Recorded data:
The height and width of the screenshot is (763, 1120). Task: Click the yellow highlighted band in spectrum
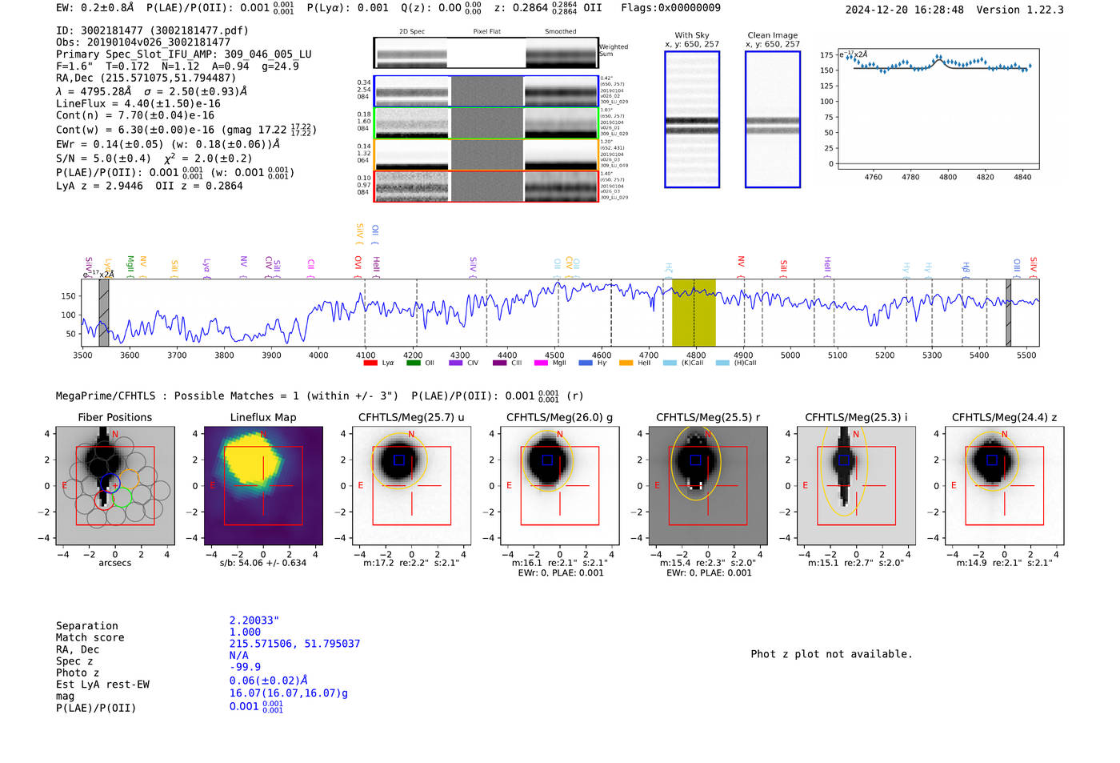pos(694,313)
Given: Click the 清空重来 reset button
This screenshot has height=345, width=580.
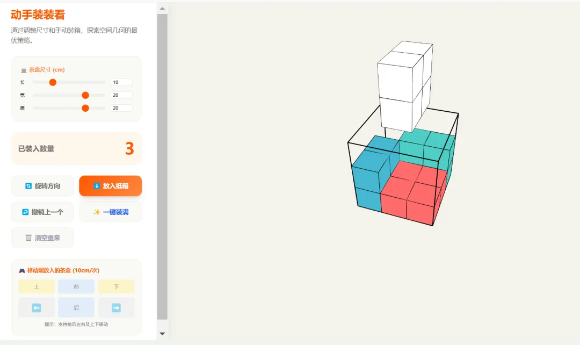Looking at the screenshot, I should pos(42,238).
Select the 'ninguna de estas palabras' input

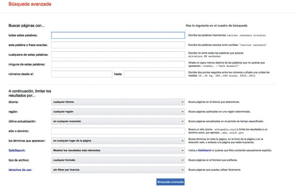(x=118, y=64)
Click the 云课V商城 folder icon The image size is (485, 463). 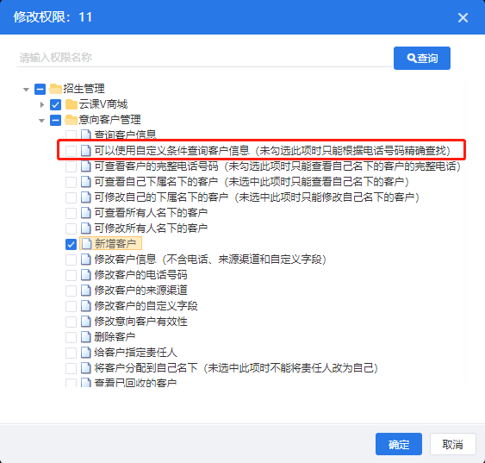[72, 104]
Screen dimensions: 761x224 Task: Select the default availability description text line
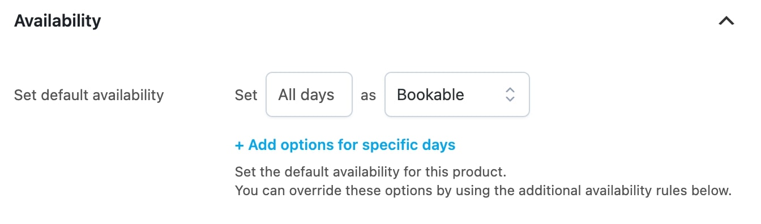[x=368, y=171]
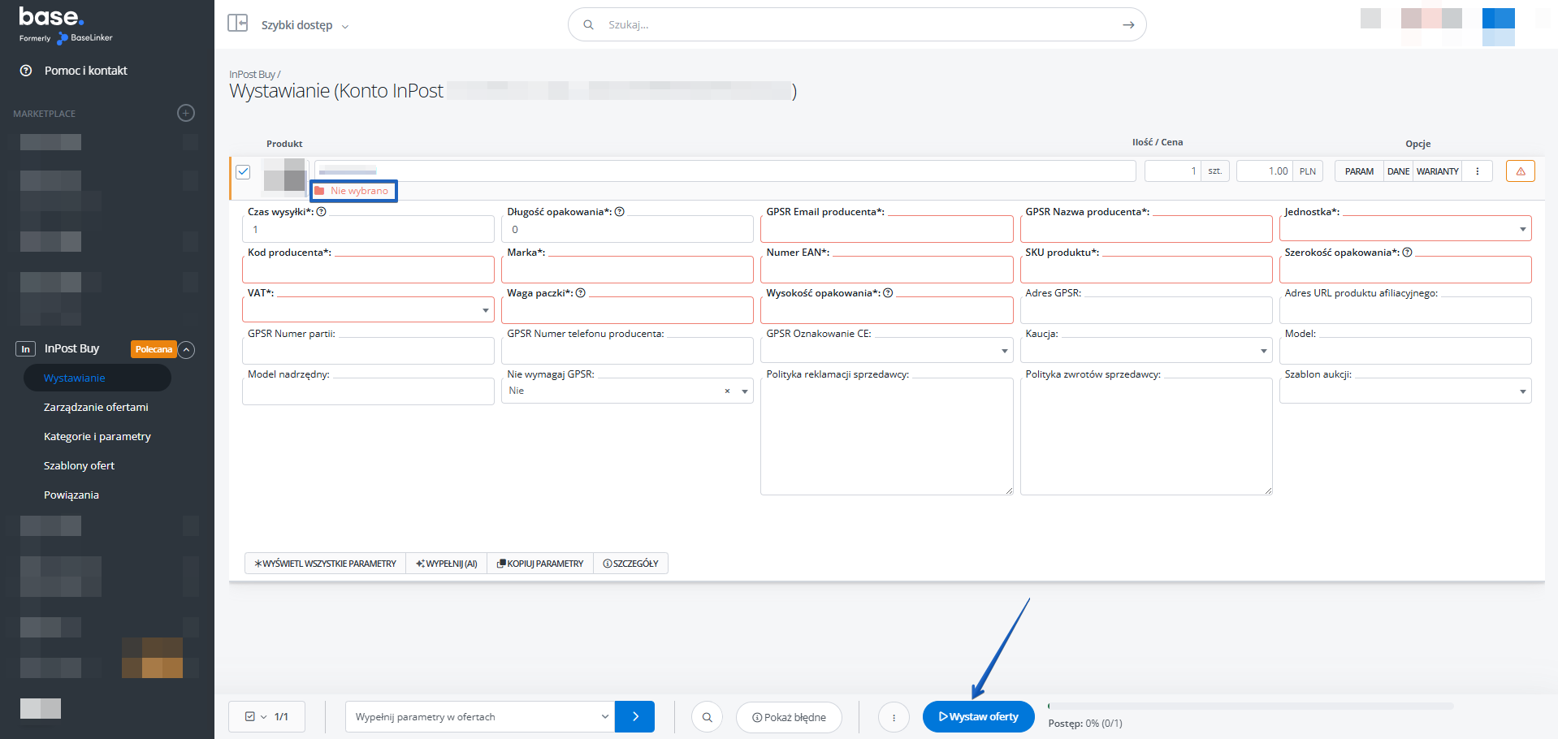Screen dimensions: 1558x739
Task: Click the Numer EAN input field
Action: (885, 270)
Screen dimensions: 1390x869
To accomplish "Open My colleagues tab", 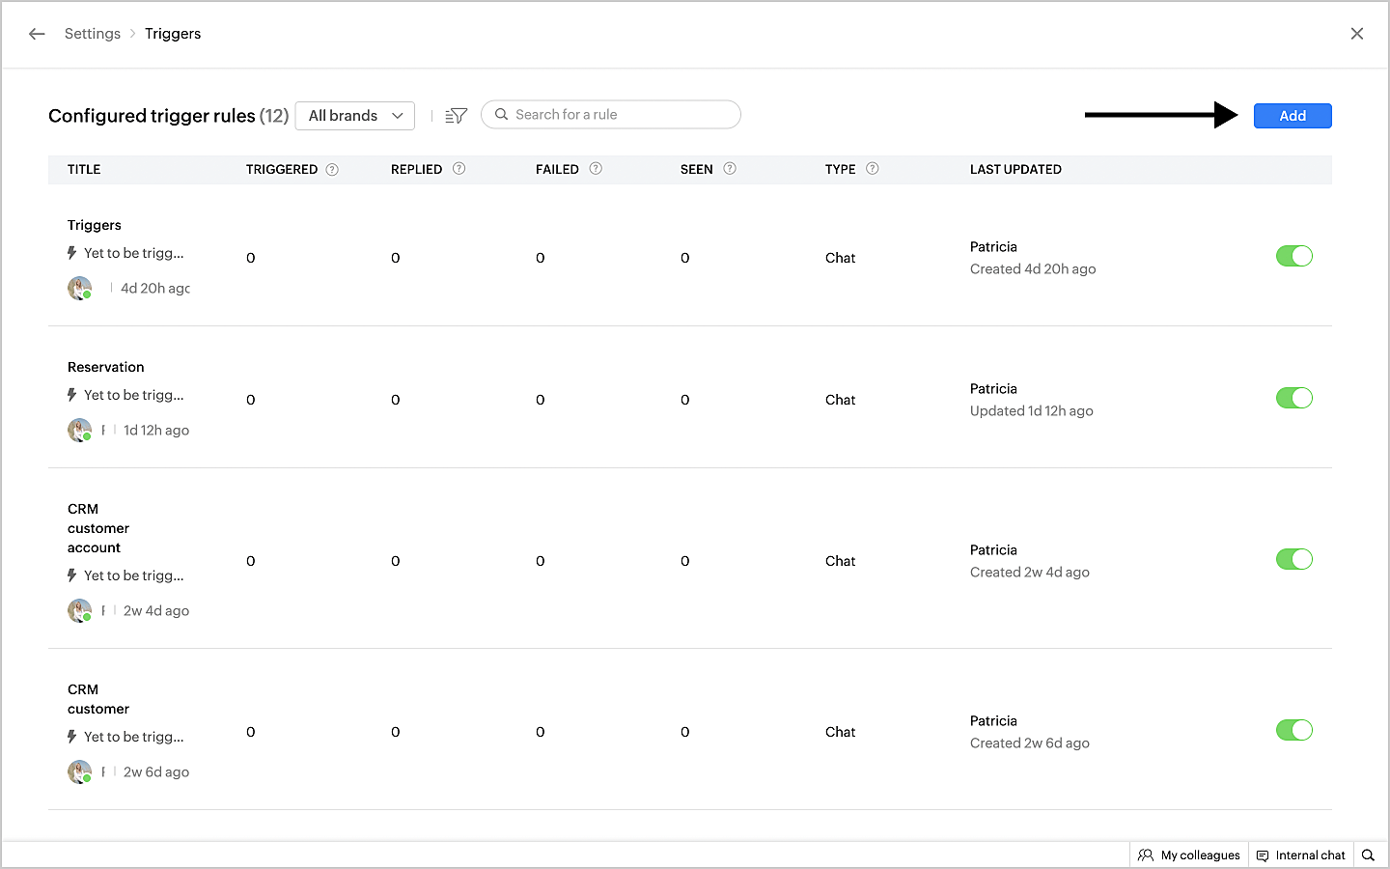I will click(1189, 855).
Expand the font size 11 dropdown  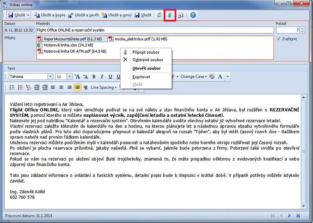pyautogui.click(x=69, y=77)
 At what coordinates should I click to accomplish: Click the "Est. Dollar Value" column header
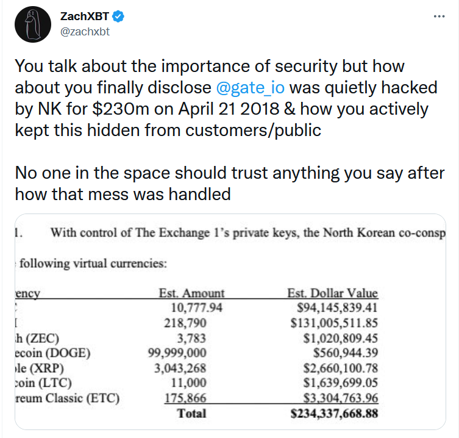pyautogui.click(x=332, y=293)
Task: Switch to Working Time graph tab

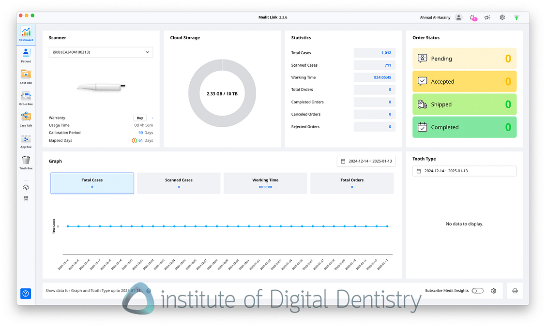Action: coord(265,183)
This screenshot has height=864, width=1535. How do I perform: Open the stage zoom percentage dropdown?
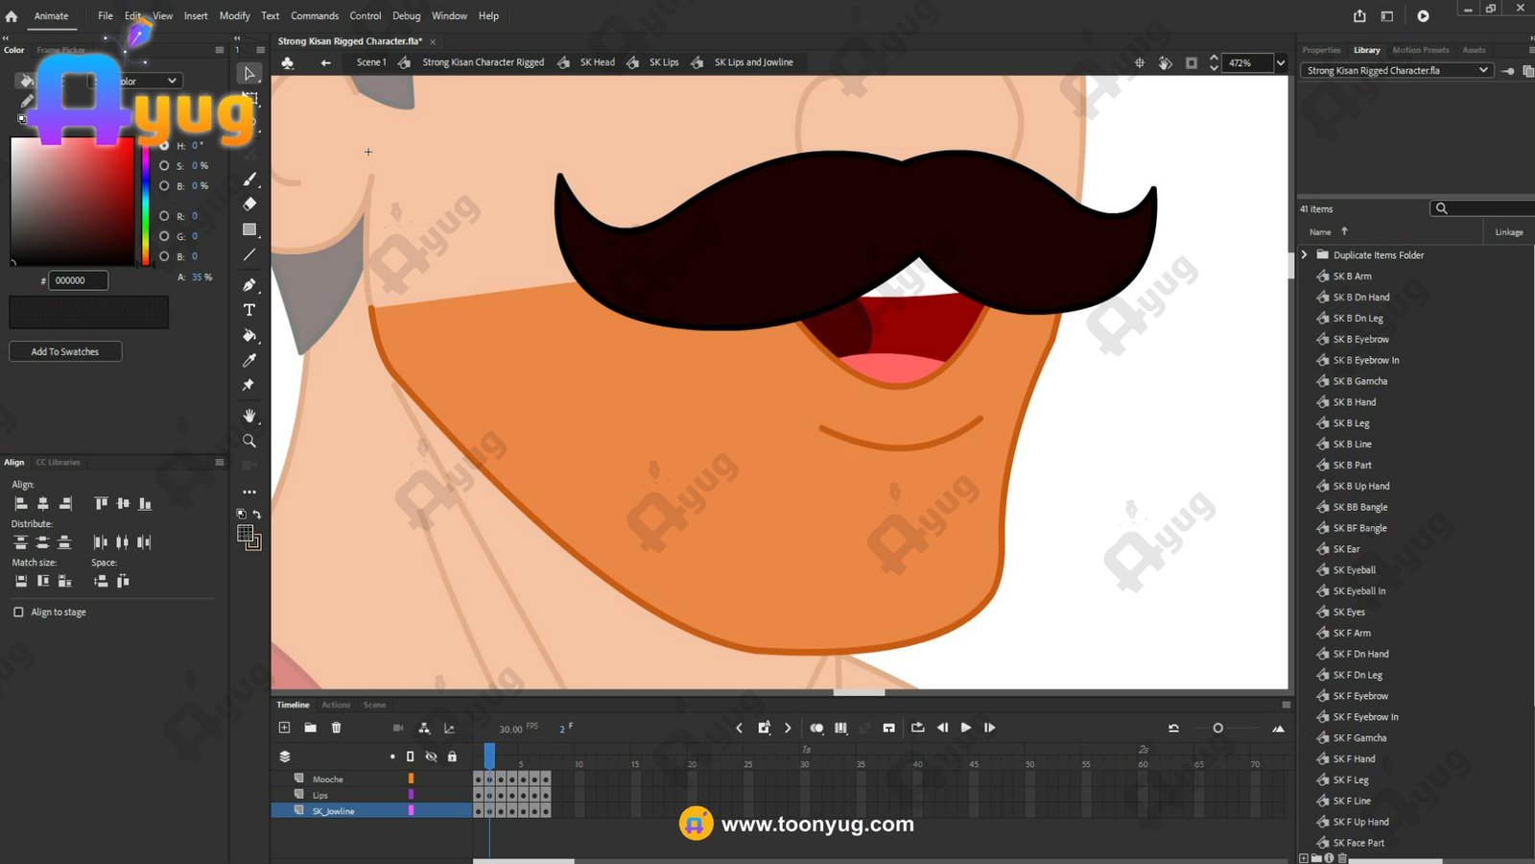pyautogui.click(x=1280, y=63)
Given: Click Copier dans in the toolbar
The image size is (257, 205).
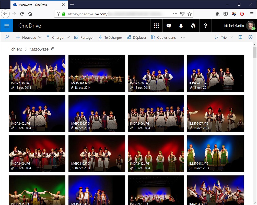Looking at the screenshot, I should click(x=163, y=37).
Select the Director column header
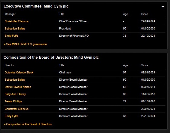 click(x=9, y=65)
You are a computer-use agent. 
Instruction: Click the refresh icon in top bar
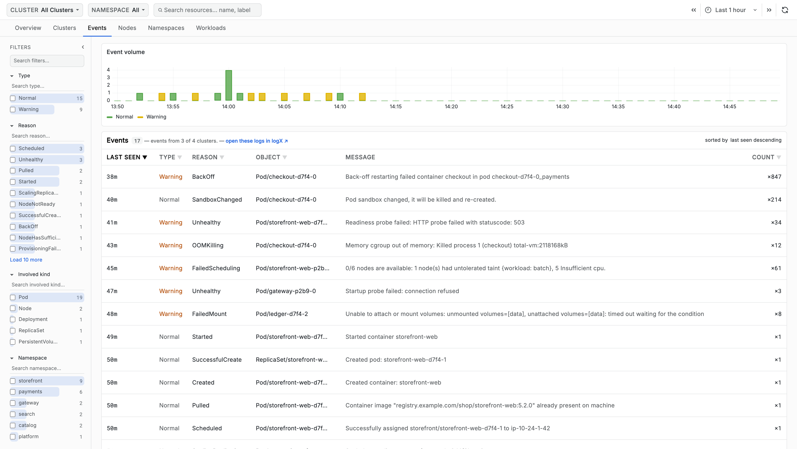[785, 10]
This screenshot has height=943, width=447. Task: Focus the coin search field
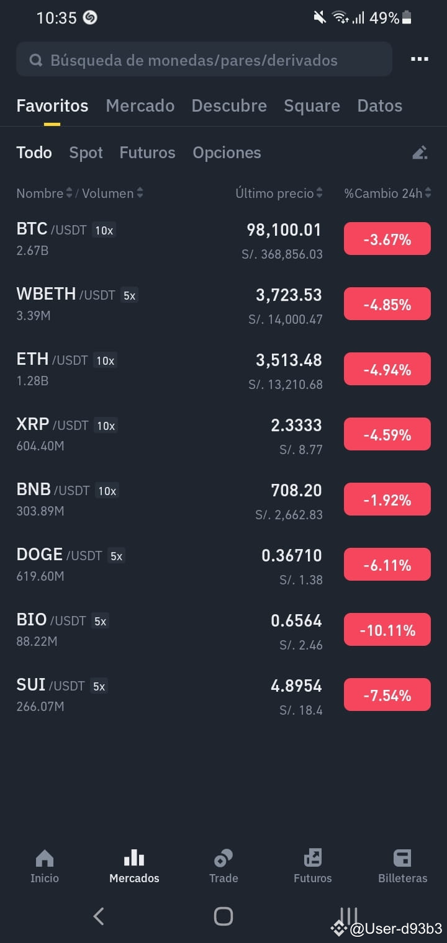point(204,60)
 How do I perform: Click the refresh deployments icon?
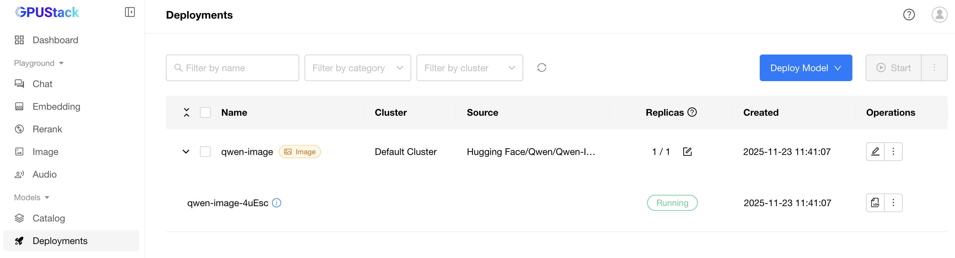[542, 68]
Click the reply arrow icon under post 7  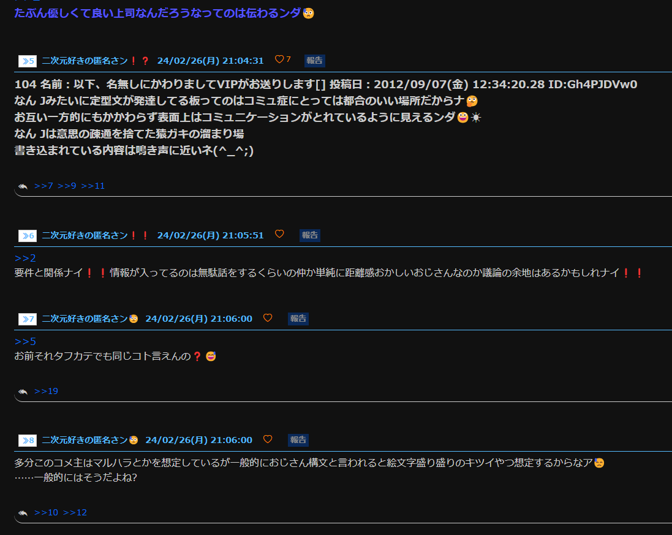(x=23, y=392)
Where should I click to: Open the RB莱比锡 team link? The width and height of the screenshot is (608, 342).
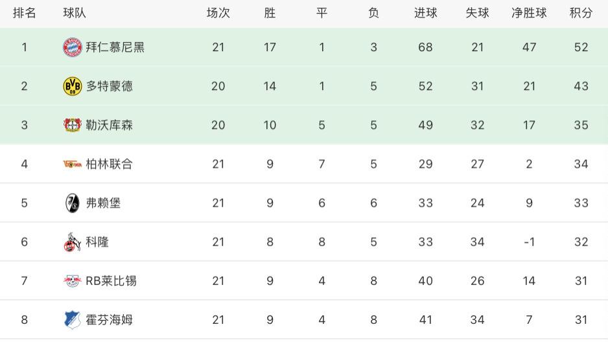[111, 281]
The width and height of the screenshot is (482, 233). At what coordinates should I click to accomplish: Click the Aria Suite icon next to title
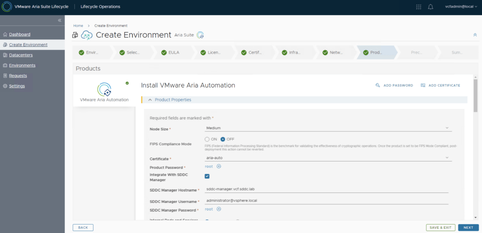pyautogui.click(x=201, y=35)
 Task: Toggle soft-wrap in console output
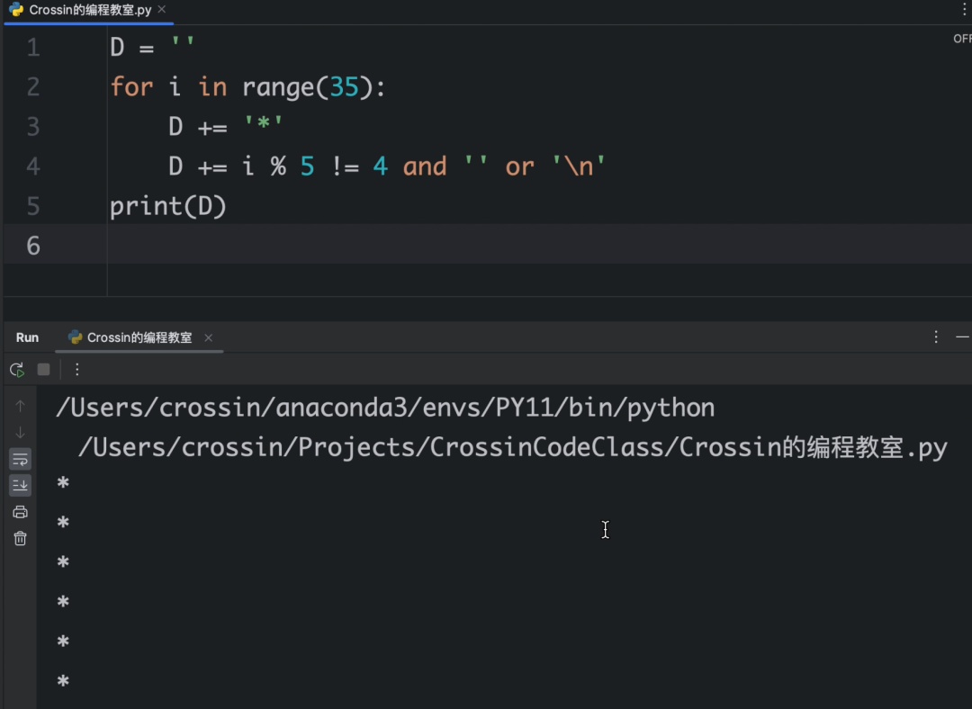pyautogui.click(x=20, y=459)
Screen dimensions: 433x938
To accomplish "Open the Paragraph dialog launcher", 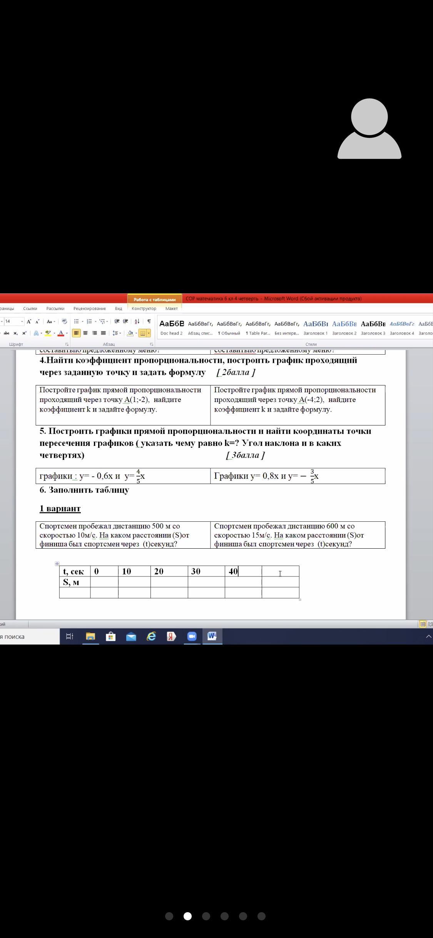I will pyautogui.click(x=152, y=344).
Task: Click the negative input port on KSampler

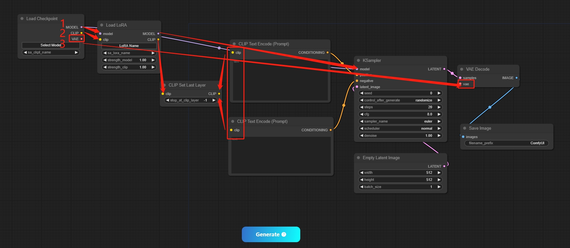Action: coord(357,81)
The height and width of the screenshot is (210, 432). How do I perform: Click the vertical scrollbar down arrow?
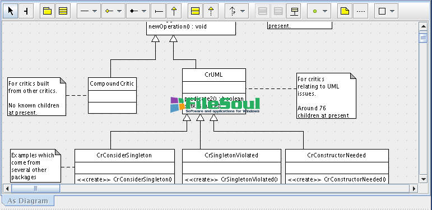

* **WHAT THE EXERCISE ASKS**
Find the word "Given" in the entries above, then copy each line that holds it.

* **RESPONSE BELOW**
Given: Click the 清空重来 reset button
Given: Click Copier dans in the toolbar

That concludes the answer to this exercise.